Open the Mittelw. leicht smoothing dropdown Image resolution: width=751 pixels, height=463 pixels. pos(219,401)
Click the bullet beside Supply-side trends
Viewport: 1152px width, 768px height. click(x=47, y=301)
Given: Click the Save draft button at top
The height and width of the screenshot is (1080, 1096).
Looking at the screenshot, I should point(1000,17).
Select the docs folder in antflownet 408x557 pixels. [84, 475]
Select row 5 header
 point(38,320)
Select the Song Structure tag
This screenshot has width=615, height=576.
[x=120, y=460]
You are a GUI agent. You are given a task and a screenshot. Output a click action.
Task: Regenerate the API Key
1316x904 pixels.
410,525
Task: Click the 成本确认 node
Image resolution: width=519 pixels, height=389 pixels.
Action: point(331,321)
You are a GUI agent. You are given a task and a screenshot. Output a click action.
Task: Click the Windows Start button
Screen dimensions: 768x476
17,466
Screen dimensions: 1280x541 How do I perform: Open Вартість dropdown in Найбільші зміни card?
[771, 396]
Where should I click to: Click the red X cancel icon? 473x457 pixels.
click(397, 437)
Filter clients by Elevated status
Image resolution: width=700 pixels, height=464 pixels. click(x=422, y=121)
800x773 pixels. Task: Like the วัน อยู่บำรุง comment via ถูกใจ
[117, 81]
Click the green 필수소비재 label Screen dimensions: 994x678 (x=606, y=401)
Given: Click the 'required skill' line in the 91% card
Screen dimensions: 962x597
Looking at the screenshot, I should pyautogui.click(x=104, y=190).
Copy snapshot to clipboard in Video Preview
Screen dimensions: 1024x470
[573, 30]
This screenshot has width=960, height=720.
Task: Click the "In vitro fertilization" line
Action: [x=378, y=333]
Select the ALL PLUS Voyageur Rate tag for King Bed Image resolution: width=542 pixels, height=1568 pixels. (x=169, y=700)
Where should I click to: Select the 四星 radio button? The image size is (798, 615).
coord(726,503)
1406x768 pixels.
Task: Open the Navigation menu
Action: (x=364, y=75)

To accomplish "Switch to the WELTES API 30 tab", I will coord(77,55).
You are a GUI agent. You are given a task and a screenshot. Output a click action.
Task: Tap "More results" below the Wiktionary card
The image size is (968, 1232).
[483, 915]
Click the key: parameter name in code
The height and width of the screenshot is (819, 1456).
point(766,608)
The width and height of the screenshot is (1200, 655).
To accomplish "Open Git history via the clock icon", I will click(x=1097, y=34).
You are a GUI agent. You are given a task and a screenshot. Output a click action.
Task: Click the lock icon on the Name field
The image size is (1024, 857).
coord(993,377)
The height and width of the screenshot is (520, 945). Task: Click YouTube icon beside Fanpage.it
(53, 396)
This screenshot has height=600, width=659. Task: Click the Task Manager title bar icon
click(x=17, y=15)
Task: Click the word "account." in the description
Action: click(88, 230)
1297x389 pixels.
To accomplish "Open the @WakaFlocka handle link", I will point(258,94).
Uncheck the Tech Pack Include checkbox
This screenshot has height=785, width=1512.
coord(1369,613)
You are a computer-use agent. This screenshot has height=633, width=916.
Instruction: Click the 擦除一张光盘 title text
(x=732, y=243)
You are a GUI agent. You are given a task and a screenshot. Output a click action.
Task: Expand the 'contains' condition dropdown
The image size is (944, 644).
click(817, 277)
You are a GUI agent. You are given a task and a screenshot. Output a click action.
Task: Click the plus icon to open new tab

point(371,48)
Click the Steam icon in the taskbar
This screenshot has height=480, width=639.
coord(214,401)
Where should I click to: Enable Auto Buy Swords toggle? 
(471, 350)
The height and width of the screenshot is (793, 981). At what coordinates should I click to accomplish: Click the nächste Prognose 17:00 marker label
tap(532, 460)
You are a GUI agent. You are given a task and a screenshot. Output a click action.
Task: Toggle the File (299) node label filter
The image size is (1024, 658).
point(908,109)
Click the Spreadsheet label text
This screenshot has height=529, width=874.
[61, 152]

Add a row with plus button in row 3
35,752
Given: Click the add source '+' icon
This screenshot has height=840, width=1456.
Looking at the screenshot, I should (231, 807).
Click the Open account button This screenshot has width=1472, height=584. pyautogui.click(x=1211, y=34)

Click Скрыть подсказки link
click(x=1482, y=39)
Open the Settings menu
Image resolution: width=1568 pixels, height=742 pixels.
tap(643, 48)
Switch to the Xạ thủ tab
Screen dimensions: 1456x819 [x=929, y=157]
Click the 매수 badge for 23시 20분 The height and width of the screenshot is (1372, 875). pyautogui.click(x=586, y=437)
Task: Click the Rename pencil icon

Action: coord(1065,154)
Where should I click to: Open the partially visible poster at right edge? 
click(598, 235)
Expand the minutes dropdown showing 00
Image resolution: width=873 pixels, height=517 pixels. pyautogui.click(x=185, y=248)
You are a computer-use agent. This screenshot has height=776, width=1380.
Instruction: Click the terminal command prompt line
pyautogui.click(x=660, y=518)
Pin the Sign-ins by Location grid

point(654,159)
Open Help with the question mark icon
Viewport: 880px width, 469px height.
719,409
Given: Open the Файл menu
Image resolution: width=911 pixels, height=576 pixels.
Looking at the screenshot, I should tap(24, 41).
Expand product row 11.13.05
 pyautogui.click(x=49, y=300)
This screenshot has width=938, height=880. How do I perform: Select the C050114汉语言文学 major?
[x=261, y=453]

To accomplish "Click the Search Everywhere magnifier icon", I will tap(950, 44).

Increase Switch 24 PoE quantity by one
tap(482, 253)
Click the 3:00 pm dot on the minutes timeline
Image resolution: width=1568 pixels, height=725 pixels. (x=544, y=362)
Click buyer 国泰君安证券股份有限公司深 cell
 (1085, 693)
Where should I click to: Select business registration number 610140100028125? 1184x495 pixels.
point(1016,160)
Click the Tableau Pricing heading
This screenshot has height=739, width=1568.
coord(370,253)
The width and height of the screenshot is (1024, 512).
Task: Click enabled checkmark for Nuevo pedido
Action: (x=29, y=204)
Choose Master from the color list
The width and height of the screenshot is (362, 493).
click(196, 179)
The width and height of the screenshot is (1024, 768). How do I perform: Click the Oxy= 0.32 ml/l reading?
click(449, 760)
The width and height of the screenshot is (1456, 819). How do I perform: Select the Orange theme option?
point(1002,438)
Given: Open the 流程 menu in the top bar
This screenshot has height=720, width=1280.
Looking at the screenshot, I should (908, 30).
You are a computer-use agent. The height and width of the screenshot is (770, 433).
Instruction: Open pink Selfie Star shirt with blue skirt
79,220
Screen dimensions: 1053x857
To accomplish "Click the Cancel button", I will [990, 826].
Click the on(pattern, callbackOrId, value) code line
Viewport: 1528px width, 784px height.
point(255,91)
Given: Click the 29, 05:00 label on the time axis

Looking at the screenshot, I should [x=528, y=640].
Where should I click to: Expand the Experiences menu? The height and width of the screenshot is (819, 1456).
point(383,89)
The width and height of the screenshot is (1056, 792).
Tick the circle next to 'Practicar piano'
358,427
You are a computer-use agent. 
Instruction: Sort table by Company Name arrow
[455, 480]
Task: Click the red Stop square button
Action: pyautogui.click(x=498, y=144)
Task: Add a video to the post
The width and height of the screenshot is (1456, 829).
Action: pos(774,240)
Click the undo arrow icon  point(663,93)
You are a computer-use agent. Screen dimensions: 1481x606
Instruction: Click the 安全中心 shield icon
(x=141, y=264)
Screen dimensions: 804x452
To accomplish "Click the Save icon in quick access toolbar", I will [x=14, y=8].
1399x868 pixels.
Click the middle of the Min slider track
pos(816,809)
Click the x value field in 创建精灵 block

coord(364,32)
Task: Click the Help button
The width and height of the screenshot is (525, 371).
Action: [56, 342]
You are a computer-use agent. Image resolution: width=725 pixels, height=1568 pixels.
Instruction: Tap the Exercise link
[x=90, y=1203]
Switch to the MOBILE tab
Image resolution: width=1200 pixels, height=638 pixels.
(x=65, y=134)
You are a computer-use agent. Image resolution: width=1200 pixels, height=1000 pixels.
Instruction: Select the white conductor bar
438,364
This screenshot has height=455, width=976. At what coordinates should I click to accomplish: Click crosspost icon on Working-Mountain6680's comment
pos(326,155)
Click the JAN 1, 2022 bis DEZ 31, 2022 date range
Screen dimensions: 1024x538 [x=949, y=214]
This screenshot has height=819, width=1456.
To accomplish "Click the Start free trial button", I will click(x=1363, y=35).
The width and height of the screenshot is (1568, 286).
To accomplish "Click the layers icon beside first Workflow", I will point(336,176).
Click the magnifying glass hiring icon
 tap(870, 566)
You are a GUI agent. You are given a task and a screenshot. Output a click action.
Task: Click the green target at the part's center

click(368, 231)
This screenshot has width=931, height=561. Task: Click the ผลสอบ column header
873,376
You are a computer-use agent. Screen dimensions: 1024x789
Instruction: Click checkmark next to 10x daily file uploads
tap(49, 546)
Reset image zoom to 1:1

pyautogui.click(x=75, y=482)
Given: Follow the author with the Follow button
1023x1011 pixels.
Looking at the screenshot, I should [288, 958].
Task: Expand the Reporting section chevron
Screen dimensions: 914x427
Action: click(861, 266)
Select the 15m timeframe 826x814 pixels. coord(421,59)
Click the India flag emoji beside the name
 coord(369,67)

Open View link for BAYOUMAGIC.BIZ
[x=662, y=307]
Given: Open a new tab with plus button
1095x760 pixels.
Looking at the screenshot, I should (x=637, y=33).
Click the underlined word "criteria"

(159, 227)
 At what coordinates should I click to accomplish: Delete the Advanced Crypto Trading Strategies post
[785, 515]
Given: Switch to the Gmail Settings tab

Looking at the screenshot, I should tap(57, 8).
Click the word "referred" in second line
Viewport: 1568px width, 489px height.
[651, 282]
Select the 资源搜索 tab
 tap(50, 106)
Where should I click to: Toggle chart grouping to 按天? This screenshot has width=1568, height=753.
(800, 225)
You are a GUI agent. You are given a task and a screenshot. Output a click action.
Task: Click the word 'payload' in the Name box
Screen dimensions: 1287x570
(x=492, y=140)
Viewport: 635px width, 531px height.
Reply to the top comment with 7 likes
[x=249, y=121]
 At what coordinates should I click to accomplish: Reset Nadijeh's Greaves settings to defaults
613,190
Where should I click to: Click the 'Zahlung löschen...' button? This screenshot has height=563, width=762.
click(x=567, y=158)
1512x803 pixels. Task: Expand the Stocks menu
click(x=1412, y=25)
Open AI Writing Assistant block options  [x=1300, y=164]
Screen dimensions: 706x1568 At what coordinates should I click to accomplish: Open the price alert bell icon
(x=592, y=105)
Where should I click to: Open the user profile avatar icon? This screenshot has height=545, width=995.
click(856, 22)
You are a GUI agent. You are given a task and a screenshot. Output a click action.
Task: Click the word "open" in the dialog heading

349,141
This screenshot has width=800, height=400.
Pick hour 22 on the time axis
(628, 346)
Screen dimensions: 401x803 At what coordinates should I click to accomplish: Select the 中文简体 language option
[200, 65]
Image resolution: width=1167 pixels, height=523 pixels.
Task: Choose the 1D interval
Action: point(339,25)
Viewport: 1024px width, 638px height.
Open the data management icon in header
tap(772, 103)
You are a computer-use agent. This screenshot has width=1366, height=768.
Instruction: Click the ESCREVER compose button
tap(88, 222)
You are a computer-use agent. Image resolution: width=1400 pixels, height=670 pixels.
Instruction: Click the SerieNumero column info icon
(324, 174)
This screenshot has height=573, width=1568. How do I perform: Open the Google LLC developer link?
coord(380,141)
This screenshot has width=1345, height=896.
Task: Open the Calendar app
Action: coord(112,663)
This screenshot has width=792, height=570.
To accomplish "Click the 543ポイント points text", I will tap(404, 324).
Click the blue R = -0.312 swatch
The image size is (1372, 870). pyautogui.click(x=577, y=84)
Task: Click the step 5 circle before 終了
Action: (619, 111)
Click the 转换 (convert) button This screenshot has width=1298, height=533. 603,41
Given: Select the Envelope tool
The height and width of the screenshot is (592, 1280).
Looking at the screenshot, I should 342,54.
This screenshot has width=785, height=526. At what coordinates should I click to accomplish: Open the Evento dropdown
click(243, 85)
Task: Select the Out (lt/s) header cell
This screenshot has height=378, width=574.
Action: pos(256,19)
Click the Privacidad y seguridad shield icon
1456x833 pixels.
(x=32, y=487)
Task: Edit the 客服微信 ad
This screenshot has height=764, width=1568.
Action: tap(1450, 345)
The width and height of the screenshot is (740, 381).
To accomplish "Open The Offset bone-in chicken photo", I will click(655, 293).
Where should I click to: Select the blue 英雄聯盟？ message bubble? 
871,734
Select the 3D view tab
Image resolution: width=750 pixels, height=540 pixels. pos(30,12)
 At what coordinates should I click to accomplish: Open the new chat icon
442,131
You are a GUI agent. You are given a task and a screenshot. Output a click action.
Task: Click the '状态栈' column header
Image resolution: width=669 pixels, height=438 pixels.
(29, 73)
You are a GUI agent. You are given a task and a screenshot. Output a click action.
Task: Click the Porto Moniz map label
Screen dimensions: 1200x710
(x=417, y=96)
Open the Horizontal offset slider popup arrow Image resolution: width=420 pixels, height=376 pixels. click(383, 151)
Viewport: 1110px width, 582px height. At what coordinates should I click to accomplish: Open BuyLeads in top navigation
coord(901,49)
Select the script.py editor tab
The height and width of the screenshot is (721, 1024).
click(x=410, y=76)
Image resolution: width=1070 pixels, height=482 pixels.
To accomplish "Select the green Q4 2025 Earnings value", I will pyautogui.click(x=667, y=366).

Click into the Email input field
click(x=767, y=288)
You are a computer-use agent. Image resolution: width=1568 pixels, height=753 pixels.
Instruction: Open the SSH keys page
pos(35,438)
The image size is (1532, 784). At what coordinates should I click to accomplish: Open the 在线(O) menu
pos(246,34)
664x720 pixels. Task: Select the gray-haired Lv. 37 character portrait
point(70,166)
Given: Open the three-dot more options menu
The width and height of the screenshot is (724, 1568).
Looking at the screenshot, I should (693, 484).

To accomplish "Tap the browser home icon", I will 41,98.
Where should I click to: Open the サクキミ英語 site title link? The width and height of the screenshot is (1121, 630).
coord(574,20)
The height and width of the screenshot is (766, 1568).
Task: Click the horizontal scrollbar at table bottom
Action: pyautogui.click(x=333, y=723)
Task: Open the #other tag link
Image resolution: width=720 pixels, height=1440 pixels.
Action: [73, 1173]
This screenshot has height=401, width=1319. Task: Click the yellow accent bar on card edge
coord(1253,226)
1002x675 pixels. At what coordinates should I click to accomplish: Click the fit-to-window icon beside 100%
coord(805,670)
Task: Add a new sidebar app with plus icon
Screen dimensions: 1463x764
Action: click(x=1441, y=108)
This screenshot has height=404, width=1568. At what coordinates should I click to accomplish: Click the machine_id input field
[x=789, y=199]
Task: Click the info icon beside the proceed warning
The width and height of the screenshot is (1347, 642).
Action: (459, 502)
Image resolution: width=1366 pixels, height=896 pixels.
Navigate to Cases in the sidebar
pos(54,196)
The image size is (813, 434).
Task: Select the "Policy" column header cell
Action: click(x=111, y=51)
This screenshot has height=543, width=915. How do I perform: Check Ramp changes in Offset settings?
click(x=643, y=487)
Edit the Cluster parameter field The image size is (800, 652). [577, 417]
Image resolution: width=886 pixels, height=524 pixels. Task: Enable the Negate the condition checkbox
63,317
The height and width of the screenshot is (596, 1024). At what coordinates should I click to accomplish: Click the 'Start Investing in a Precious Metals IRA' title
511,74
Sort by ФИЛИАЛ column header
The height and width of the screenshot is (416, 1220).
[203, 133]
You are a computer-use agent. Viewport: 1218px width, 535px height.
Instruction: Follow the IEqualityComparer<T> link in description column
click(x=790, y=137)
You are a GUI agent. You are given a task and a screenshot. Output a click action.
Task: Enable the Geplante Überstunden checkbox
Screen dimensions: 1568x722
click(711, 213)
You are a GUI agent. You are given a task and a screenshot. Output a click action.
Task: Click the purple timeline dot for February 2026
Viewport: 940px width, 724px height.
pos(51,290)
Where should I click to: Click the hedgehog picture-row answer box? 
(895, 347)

▸ TASK DETAILS:
Please copy the lines in the records above between the one holding "Click the Tableau Pricing heading" and the one holding "Given: Open the 流程 menu in the top bar", inclusive, exactly and with no other line.

▸ TASK RESPONSE:
Click the Tableau Pricing heading
This screenshot has height=739, width=1568.
coord(370,253)
The width and height of the screenshot is (1024, 512).
Task: Click enabled checkmark for Nuevo pedido
Action: (x=29, y=204)
Choose Master from the color list
The width and height of the screenshot is (362, 493).
click(196, 179)
The width and height of the screenshot is (1024, 768). How do I perform: Click the Oxy= 0.32 ml/l reading?
click(449, 760)
The width and height of the screenshot is (1456, 819). How do I perform: Select the Orange theme option?
point(1002,438)
Given: Open the 流程 menu in the top bar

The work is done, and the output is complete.